'Transformers' Sequel Brings Jarring Issue of Race
Hollywood has a poor history of racial stereotyping, but how far is too far?
June 26, 2009 — -- Transformers: Revenge of the Fallen, the much-anticipated sequel to the surprise summer 2007 smash hit "Transformers" is taking fire for its comic relief: a pair of slang-spewing, illiterate Chevy hatchbacks named Skids and Mudflap. Much like criticism over the "Star Wars" Episode 1 character Jar Jar Binks, the robot duo is being labeled a racist caricature.
Though the pair fights alongside the Autobots, the robot protagonists of Michael Bay's explosive sequel, they do little real fighting and mostly squabble amongst themselves. One of them even sports an ornate gold tooth, serving no real function.
Bay did not return calls from ABCNews.com for comment, but dodged the claims of racial implications in an interview with the Associated Press.
"It's done in fun," Bay said. "I don't know if it's stereotypes — they are robots, by the way. These are the voice actors. This is kind of the direction they were taking the characters and we went with it." Bay said the twins' parts "were kind of written but not really written, so the voice actors is when we started to really kind of come up with their characters."
Film critic Roger Ebert told ABCNews.com in an e-mail that "the total effect of the film is horrible."
Although racial ignorance has always been common in Hollywood movies, Ebert said movies have eased up on the implications in recent years.
"Some stereotyping still takes place," Ebert said. "In films aimed at black consumers, such as Tyler Perry's 'Madea,' it's in the nature of an inside joke. When outsiders do it, it loses its humor and is simply offensive."

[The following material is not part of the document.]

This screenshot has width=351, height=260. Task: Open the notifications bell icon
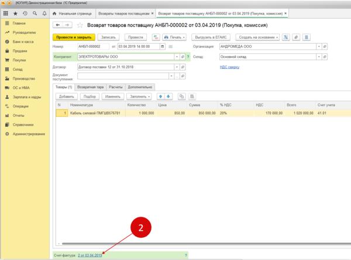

Regardless, Skids and Mudflap are raising the renewing debate over whether Hollywood has a bad rap sheet for being racially insensitive in the name of comic relief.
Stephen Ziatz, 20, who saw the midnight showing of the Transformers sequel in Pittsburgh, told ABCNews.com he was not surprised by the racial implications in the movie, but thought it was inappropriate since many children are bound to see the summer blockbuster.
"Everyone in the theater laughed," Ziatz said. "The robots were red and green, not even black. I was surprised they used derogatory terms since those two characters were really aimed towards kids because they're silly, immature robots."
The Paramount movie broke the midnight opening record and went on to gross over $60 million, which is the best opening day ever for a Wednesday release at the domestic box office.
Ziatz, a self-described "movie buff" who has seen over 2,000 movies, said all five of the Pittsburgh IMAX Theater midnight showings were sold out with people of all ages at the PG-13 film.
The movie takes jabs at people of all races, according to the movie blog UGO. One character is referred to as having a "public fro-head" and being a "chia pet."
Ironically, the voice behind Mudflap is actor Reno Wilson, who is black. The voice of Skid is Tom Kenny, a white actor.
Wilson told the AP it's not fair to assume the characters are black. When he took the role, he was told that the alien robots learned about human culture through the Web and that the twins were "wannabe gangster types."
Although moviegoers and critics can take the street slang of the characters however they want, critics say Skids and Mudflap are Jar Jar Binks Part II.
Binks was a wide-eyed, floppy-eared lizard of sorts who stuttered and spoke broken English. Like Bay, Star Wars director George Lucas said in a 1999 press release that Binks was "just part of the imaginative fantasy that is 'Star Wars.'"
Ebert said everything in the new 'Transformers' movie just adds to the awfulness.